Bilbo2 is an open source software for automatic annotation of bibliographic reference. It provides the segmentation and tagging of input XML document. Rewritten in python3 from Scratch, it comes from BILBO. Compare to the old one, a particular attention has been paid to the possibility of easily adding new algorithms of machine learning and test parameters. It can be used as much in live systems as for research.
Bilbo2 requires some dependencies:
- python3.5
- git >= 1.7.10 (needed by github)
- pip and setuptools , necessary for launch python installation
- libxml2-dev
User installation
python3 setup.py install --user
The documentation includes more detailed Installation Instructions
See docs for complete cli usage and examples for python interface usage
(C)Copyright 2019 OpenEdition by Mathieu Orban Main contributors are Yann Weber, Jérémy Trione. Special acknowledgements for Yoann Dupont (https://github.com/YoannDupont)
Bilbo2 is free and opensource. This project is licensed under the GNU AFFERO GENERAL PUBLIC LICENCE - see the LICENSE.txt file for details
Currently it is based on Conditional Random Fields (CRFs), machine learning technique to segment and label sequence data and on Support-Vector machines, machine learning technique to classify data.
As external softwares, it is used python-crfsuite
_ for CRF learning and inference and and libSVM
_ is used for sequence classification.
- Python-crfsuite Machine learning tools to segment and label sequence data with linear-chain CRF.

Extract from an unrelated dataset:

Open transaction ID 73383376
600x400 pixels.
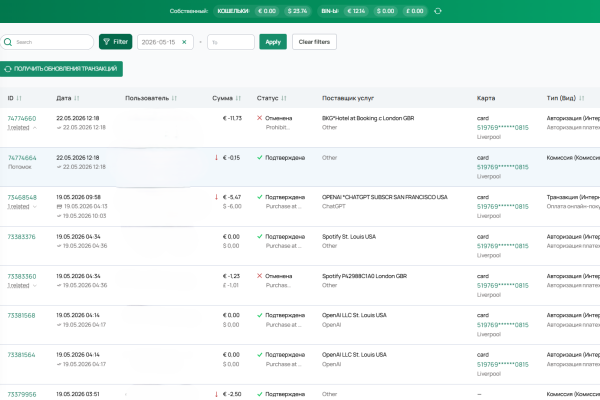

- LibSVM A Library for Support Vector Machines by Chih-Chung Chang and Chih-Jen Lin
- Lxml Library for processing XML and HTML in the Python Language.
- setuptools: to install Bilbo2.
- langdetect Langage detection.
- Source code: https://github.com/OpenEdition/bilbo2
- Issue tracker: https://github.com/OpenEdition/bilbo2/Issues
Feel free to submit ideas, bugs reports, pull requests or regular patches.
In order to run tests, launch:
cd bilbo2
python3 -m bilbo.tests.tests